— START Records for this task —

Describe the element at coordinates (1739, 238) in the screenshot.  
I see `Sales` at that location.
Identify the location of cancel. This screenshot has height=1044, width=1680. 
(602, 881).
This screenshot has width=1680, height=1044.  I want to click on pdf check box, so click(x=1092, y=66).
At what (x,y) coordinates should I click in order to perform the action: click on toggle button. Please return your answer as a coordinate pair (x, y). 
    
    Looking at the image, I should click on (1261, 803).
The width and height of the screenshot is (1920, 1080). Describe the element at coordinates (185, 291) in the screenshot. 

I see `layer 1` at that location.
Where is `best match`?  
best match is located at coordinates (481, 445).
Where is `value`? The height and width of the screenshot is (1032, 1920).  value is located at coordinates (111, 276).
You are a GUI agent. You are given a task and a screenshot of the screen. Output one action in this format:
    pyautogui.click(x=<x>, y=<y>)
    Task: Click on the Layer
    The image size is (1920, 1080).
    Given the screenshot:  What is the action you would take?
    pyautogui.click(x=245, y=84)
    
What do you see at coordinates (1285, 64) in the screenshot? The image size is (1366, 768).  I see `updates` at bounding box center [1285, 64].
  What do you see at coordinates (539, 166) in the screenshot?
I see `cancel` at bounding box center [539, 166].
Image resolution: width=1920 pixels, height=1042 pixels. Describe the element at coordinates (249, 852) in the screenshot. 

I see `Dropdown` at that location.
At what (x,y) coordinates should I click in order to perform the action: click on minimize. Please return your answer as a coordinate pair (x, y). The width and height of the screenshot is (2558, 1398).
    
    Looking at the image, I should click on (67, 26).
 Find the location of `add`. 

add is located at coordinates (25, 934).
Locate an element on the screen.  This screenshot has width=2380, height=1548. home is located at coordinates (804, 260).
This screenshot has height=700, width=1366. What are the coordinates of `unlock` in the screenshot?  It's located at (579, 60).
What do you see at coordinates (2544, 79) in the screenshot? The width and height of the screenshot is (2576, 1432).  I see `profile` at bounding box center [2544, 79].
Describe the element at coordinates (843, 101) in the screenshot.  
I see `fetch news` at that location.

— END Records for this task —

§ **Stated goal**: Rewrite all of the rows above, changing each occurrence of "Describe the element" to "Name the element" and leaving every other word as it stands.

§ **Answer to this problem**:
Name the element at coordinates (1739, 238) in the screenshot.  
I see `Sales` at that location.
Identify the location of cancel. This screenshot has height=1044, width=1680. 
(602, 881).
This screenshot has width=1680, height=1044.  I want to click on pdf check box, so click(x=1092, y=66).
At what (x,y) coordinates should I click in order to perform the action: click on toggle button. Please return your answer as a coordinate pair (x, y). 
    
    Looking at the image, I should click on (1261, 803).
The width and height of the screenshot is (1920, 1080). Name the element at coordinates (185, 291) in the screenshot. 

I see `layer 1` at that location.
Where is `best match`?  
best match is located at coordinates (481, 445).
Where is `value`? The height and width of the screenshot is (1032, 1920).  value is located at coordinates (111, 276).
You are a GUI agent. You are given a task and a screenshot of the screen. Output one action in this format:
    pyautogui.click(x=<x>, y=<y>)
    Task: Click on the Layer
    The image size is (1920, 1080).
    Given the screenshot:  What is the action you would take?
    pyautogui.click(x=245, y=84)
    
What do you see at coordinates (1285, 64) in the screenshot? The image size is (1366, 768).  I see `updates` at bounding box center [1285, 64].
  What do you see at coordinates (539, 166) in the screenshot?
I see `cancel` at bounding box center [539, 166].
Image resolution: width=1920 pixels, height=1042 pixels. Name the element at coordinates (249, 852) in the screenshot. 

I see `Dropdown` at that location.
At what (x,y) coordinates should I click in order to perform the action: click on minimize. Please return your answer as a coordinate pair (x, y). The width and height of the screenshot is (2558, 1398).
    
    Looking at the image, I should click on (67, 26).
 Find the location of `add`. 

add is located at coordinates (25, 934).
Locate an element on the screen.  This screenshot has width=2380, height=1548. home is located at coordinates (804, 260).
This screenshot has height=700, width=1366. What are the coordinates of `unlock` in the screenshot?  It's located at (579, 60).
What do you see at coordinates (2544, 79) in the screenshot? The width and height of the screenshot is (2576, 1432).  I see `profile` at bounding box center [2544, 79].
Name the element at coordinates (843, 101) in the screenshot.  
I see `fetch news` at that location.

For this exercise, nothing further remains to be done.